## Задание A:
Замените «Полю Леону» на «Жилле» во фрагменте отрывка о Моне и Клемансо между словами «Но Моне уже» и «о передаче картин[1118].» включительно. Запишите получившийся фрагмент.
## Задание B:
Кому, согласно отрывку о Моне и Клемансо, Моне написал, что отменяет свое решение о передаче картин?
## Задание C:
Напишите продолжение отрывка о Моне и Клемансо, начав сразу после его последнего предложения.

## Текст упражнения:
──────────────────────────────

Обеспокоенность душевным состоянием Моне и судьбой его дара Франции заставила Жилле написать Клемансо тревожное письмо — но тот уже почти исчерпал запасы своего терпения. «Старики — как дети, — попытался он пристрожить Моне из „Белеба“. — Им многое прощается. Но всему есть предел». После этого он перечислил странности и непоследовательности в поведении Моне, равно как и искусственные препятствия, созданные им за годы после подписания договора. «Сперва Вы хотели закончить те части, которые требовали доработки. Нужды не было, но это можно понять. Потом у Вас возникла абсурдная мысль улучшить остальное». А потом, пишет Клемансо, несмотря на стремительное ухудшение зрения, Моне взялся за новые работы, «которые по большей части были и по-прежнему остаются шедеврами, если Вы их не загубили. Потом Вы решили создать супершедевры, притом что зрение Ваше по Вашей собственной вине оставалось несовершенным».
Похоже, Моне хватил через край. Улещивать его и дальше Клемансо не собирался. Он сердито перечисляет, что именно поставлено на кон: «По Вашей просьбе был составлен договор между Вами и Францией, все свои обязательства по нему государство выполнило. Вы попросили об отсрочке и после моего вмешательства получили ее. Я действовал из лучших побуждений, и я не хочу, чтобы Вы держали меня за лакея, который провинился перед искусством и перед страной, потакая прихотям своего друга. Вы не только заставили государство понести значительные расходы, Вы потребовали права одобрить соответствующее помещение и одобрили его. Посему Ваша обязанность — завершить процесс как во имя искусства, так и во имя чести»[1117].
Но Моне уже было не до чести и не до искусства. В конце 1924 года, а может, в первые дни 1925-го он, не поставив Клемансо в известность, написал Полю Леону, что отменяет свое решение о передаче картин[1118].

──────────────────────────────

## Набор данных:

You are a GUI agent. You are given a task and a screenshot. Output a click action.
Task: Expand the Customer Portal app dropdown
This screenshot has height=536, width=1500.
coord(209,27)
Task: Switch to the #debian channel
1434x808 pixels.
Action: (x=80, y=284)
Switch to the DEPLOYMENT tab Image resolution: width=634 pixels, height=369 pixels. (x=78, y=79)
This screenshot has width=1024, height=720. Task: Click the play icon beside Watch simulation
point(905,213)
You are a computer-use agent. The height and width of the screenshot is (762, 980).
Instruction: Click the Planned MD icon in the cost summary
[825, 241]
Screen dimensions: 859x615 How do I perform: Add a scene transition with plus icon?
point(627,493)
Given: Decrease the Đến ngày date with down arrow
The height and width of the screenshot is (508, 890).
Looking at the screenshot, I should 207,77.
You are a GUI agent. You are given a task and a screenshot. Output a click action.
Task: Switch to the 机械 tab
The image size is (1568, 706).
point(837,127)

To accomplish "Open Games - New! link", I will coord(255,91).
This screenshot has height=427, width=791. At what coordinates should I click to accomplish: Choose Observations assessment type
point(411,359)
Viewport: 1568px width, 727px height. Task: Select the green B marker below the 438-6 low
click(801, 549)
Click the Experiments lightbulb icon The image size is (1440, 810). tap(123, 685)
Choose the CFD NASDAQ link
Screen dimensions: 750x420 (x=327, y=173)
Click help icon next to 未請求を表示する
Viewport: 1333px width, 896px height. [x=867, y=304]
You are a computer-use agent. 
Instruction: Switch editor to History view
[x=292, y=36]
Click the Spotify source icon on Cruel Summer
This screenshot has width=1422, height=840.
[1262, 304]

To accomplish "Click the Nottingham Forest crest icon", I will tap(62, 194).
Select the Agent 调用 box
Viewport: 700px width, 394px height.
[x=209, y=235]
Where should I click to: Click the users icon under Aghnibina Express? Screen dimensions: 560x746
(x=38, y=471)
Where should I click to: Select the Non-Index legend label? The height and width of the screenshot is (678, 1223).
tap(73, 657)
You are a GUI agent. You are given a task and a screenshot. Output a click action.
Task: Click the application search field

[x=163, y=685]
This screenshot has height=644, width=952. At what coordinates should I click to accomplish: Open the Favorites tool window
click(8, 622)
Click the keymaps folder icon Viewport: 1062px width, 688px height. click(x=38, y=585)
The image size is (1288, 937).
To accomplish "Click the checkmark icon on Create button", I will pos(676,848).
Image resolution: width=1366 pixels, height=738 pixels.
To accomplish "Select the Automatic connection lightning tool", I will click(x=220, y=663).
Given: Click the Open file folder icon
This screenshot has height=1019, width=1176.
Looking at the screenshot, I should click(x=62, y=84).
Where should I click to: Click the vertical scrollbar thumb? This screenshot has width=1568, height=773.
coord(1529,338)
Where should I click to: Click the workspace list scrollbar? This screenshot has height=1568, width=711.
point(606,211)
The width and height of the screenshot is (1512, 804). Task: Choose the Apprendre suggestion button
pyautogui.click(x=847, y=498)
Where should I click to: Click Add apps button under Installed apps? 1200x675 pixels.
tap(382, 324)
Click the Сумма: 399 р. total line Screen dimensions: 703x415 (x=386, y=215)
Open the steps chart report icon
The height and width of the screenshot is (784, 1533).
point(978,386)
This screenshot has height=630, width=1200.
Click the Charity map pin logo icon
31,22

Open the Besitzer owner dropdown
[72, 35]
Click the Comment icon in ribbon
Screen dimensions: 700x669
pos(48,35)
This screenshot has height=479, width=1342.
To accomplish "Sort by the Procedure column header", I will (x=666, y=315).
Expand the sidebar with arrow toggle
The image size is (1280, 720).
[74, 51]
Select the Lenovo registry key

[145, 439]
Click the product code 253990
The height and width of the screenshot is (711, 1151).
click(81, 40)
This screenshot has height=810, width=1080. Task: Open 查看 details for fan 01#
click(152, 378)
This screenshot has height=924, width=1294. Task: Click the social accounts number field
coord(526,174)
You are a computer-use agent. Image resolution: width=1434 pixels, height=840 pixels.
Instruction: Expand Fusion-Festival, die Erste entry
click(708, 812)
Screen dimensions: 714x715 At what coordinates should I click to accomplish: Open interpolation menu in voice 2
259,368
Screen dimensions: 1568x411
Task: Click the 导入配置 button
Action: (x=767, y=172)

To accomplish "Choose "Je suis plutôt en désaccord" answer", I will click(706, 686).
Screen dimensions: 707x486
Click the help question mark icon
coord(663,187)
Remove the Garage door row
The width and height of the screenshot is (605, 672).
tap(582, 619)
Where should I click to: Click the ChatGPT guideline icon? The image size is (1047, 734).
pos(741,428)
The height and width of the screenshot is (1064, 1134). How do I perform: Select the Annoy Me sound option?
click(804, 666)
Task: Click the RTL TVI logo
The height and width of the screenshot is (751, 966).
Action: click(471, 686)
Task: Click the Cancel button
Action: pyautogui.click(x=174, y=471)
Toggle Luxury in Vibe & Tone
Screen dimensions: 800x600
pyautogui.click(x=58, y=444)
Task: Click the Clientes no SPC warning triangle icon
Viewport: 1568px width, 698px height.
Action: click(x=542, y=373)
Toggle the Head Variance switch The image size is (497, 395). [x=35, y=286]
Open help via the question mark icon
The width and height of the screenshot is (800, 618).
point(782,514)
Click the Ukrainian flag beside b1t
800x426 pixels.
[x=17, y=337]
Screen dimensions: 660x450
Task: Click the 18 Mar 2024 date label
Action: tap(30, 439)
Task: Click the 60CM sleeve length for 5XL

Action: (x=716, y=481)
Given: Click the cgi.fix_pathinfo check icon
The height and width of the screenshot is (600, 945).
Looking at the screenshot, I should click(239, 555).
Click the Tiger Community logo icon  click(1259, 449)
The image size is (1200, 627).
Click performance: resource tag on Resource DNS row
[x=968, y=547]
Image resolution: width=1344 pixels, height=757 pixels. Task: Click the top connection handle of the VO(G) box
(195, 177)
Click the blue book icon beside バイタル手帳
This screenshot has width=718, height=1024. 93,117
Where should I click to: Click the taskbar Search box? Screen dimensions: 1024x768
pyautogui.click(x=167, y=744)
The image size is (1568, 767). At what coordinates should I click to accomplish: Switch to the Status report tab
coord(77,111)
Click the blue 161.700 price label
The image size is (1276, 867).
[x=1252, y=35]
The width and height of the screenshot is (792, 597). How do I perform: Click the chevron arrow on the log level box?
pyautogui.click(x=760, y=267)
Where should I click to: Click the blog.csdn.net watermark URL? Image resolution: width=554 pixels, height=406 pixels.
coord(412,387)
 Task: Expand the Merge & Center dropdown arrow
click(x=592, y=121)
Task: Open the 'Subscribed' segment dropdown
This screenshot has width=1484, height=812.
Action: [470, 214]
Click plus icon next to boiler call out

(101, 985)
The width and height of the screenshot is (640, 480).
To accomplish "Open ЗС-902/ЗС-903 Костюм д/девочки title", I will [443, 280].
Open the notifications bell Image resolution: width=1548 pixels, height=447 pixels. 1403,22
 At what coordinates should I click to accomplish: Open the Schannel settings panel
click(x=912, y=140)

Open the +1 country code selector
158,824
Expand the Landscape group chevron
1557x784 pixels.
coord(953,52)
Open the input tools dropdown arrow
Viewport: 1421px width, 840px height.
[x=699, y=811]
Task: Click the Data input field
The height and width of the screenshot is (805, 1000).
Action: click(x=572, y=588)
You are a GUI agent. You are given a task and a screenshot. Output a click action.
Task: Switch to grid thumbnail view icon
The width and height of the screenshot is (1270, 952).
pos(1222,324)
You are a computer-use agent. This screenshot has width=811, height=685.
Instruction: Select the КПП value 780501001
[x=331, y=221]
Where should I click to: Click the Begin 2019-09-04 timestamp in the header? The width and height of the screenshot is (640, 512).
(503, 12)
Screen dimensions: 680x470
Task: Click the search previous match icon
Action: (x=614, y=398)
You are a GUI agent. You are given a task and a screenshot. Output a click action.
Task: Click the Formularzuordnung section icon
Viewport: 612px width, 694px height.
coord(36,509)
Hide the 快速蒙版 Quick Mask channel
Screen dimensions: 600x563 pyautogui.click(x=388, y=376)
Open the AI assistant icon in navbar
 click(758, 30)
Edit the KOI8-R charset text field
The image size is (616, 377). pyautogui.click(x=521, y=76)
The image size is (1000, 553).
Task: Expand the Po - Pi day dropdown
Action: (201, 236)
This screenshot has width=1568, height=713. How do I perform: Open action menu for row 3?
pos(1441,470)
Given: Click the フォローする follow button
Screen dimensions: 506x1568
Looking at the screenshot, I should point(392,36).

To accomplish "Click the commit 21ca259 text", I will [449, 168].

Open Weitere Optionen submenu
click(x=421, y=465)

──────────────────────────────

## Ожидаемый ответ A:
Но Моне уже было не до чести и не до искусства. В конце 1924 года, а может, в первые дни 1925-го он, не поставив Клемансо в известность, написал Жилле, что отменяет свое решение о передаче картин[1118].

## Ожидаемый ответ B:
Полю Леону.

## Ожидаемый ответ C:
Судя по всему, этот кризис оказался даже тяжелее, чем тот, который почти двадцать лет назад вызвали мучения с изображением водной глади прудов. Тогда Моне выводили из себя сложности с изображением растительности — водяных лилий, теней, отражений на воде и размытых очертаний фигур, объединенных мимолетными световыми эффектами, подмеченными в определенный час дня. Он растворял зримое и материализовывал незримое, а потом на своих (по словам Жилле) «перевернутых картинах» представлял зрителю эту «сияющую бездну», не имеющую ни перспективы, ни обрамления. В Grande Décoration он пытался повторить те же свершения, но в куда большем масштабе. Технические сложности передачи его дара государству увеличились в связи с тем, что дар этот непомерно разросся — от двух картин до девятнадцати, в связи с чем пришлось сменить место его размещения, а из одного зала сделать два. Картины необходимо было адаптировать под залы, учесть пространственную динамику и углы обзора — это была сложная, однако последовательная программа, и при этом нечто доселе невиданное. А Моне, помимо прочего, взялся за эту непростую задачу тогда, когда его неизменно крепкое здоровье пошатнулось, а зрение стало отказывать.